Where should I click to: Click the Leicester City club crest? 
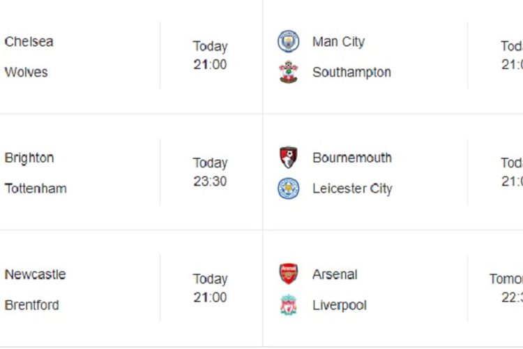coord(289,188)
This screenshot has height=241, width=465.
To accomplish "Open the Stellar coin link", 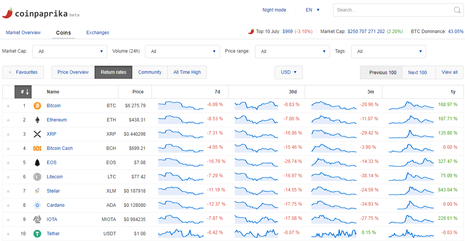I will 53,191.
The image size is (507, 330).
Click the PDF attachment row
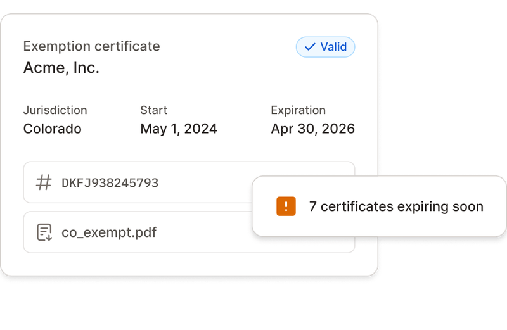189,232
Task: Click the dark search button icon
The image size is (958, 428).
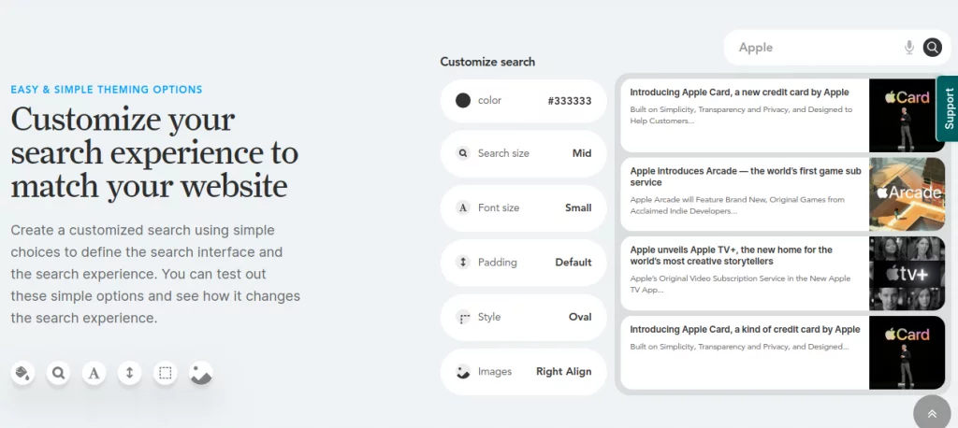Action: 932,48
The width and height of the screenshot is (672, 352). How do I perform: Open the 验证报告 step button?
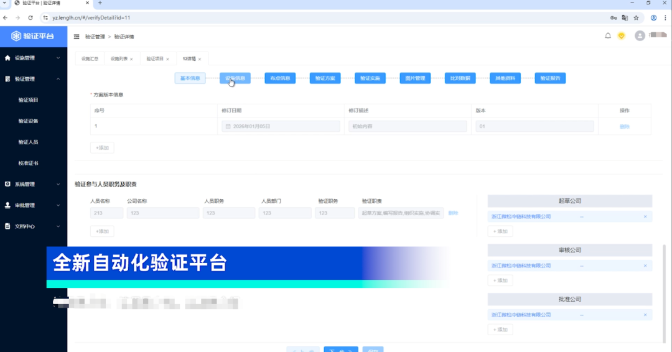click(549, 78)

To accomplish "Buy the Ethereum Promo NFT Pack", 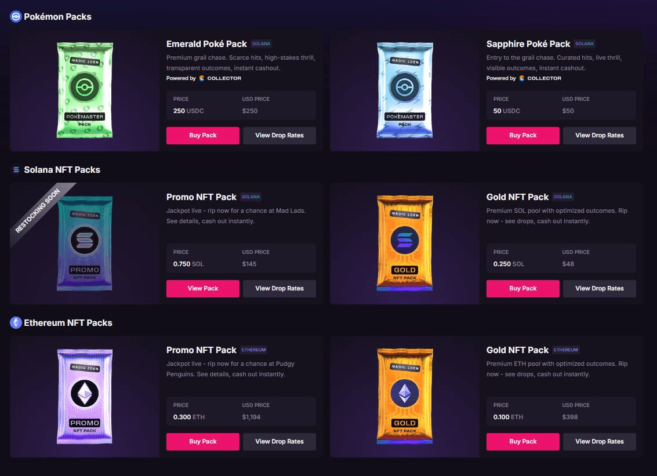I will [203, 442].
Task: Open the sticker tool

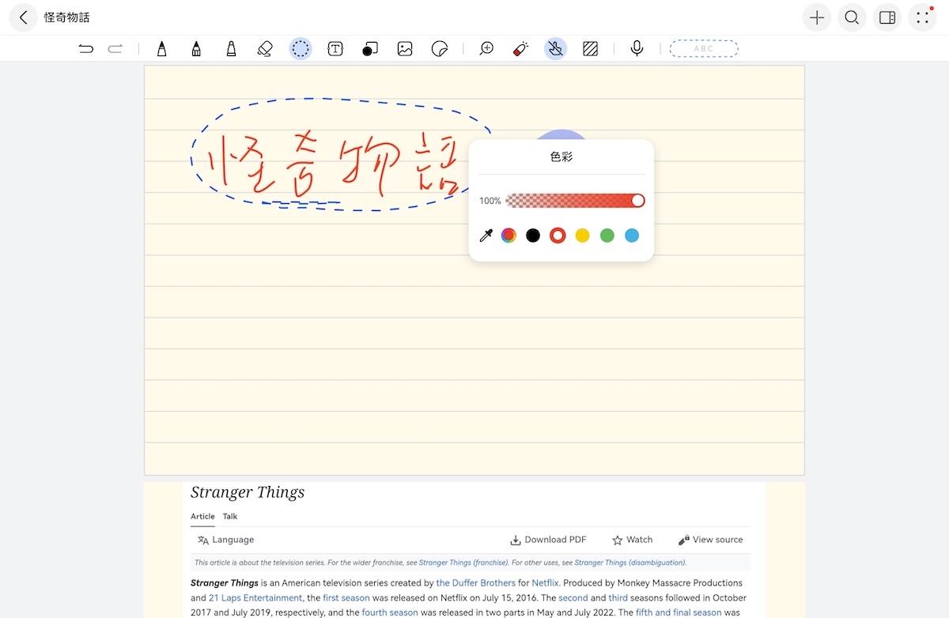Action: pyautogui.click(x=440, y=49)
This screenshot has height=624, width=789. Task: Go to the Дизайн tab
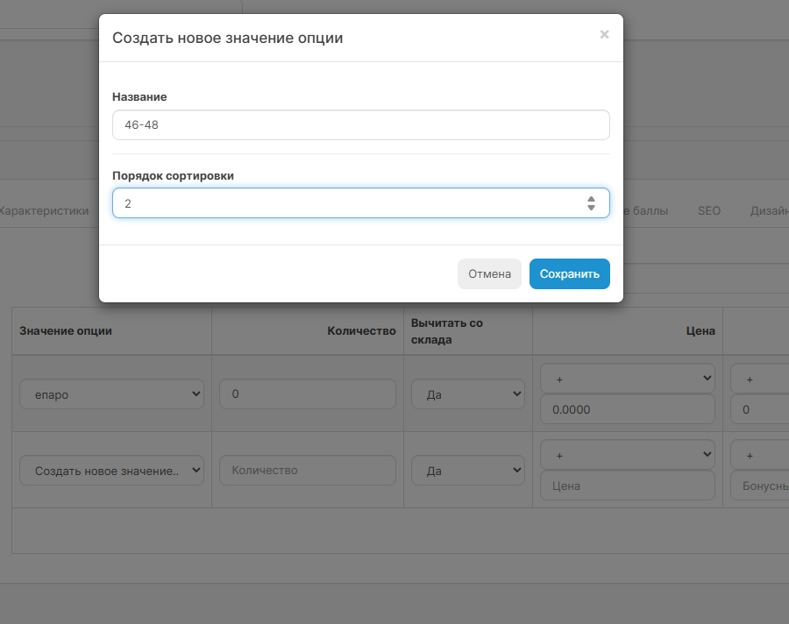point(769,210)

■ What to do: Exactly reproduce the lines beginning at the one that contains "This screenshot has height=624, width=789." and ending at the final line of the material, with the pictures left out.

■ Response to the task:
This screenshot has height=624, width=789. Task: Go to the Дизайн tab
point(769,210)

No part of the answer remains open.